11 The sentencing statistics to which reference was made do indeed show that in relation to offences of attempted aggravated sexual assault (as distinct from the completed offence) the sentence imposed (by a narrow margin) exceeds any other recorded sentence. The longest term for an attempt shown by the statistics is a sentence of a total term of nine years. The longest minimum or fixed term disclosed is one of seven years.
12 Sentences in relation to the completed offence show a different pattern, but having regard to the charge to which the Crown accepted a plea of guilty, these must be treated with some caution. Ducker DCJ was of the view that the offence was of the most serious of its kind. In his words, the offence "is towards, but not right at, the top of the scale". He went on to say that on a 10 point scale he would put the seriousness of this offence as around 6.5 to 7 points, specifically in relation to attempt.
13 This assessment is, if anything, favourable to the applicant. Certainly his Honour cannot have been said to have overstated the seriousness of the offence. The victim was a thirteen year old child, walking on a public street in a country town on a Saturday morning. There was a considerable degree of actual violence associated with the offence, and the child was frightened for her life and remained frightened for her health. While it must be borne in mind the applicant pleaded guilty to an offence of attempt as distinct from a completed offence, it is proper to take all the circumstances of the offence into account, including that, on the evidence, the offence was very nearly completed.

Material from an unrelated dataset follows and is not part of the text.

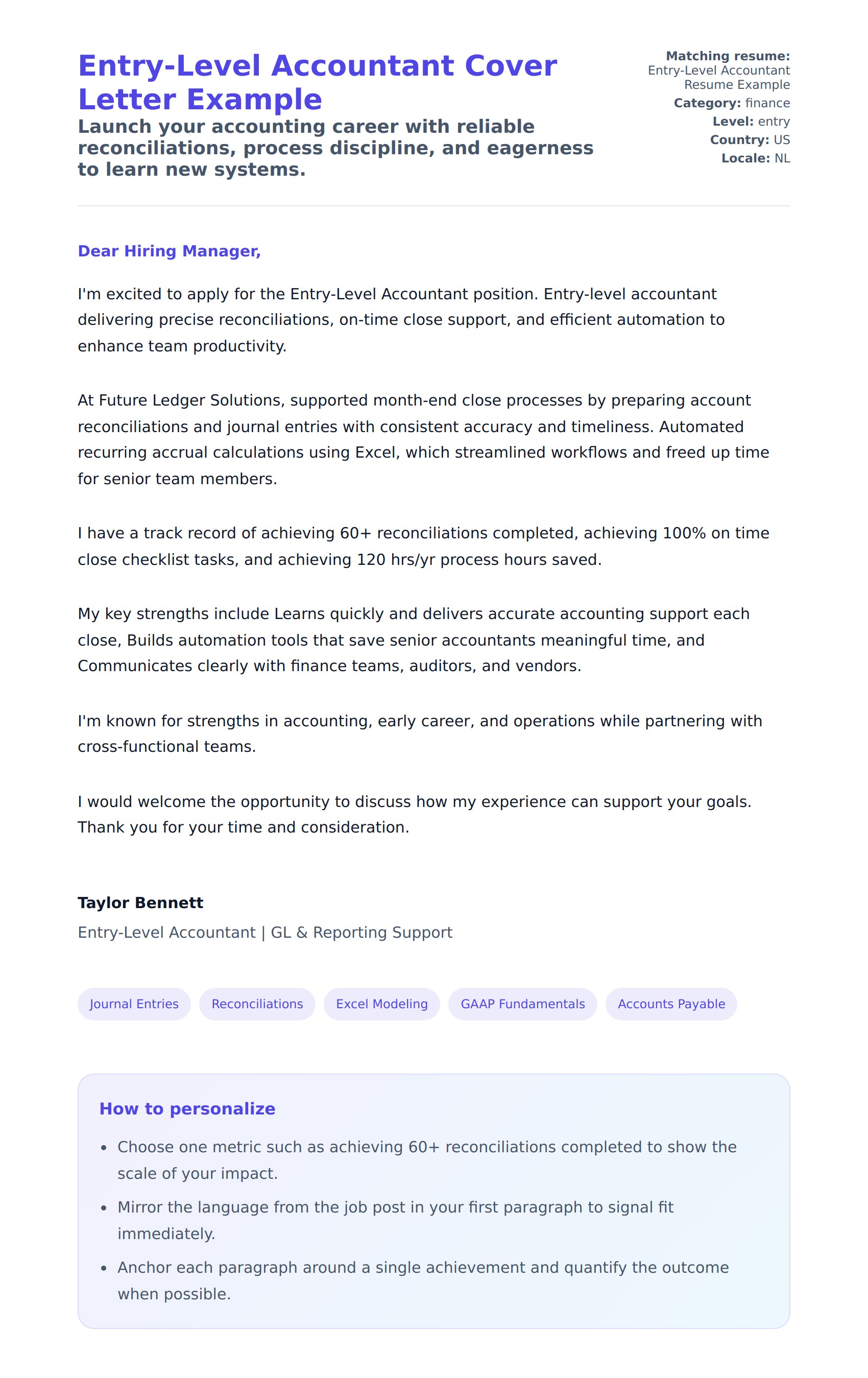This screenshot has width=868, height=1378.
Task: Click the Journal Entries skill tag
Action: point(134,1004)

14 Another matter that has to be weighed in the scales is that this was not the first offence of its kind committed by the applicant. In the circumstances I have not been persuaded that the sentence was excessive, nor am I persuaded that any error is demonstrated in his Honour's refusal to find special circumstances. In saying that, I am conscious that counsel pointed to periods in the applicant's history in which he was abstinent from the use of drugs, these periods apparently coinciding with abstinence from crime. The applicant's history really gives no reason to believe that an extended period of supervision will effect his rehabilitation. He will in any event on the sentence imposed have two and a half years of supervision assuming he is released at the end of the minimum term.
15 Accordingly, I would grant leave to appeal but dismiss the appeal.
16 BARR J: I agree.
17 SIMPSON J: The order of the Court will be as I have proposed.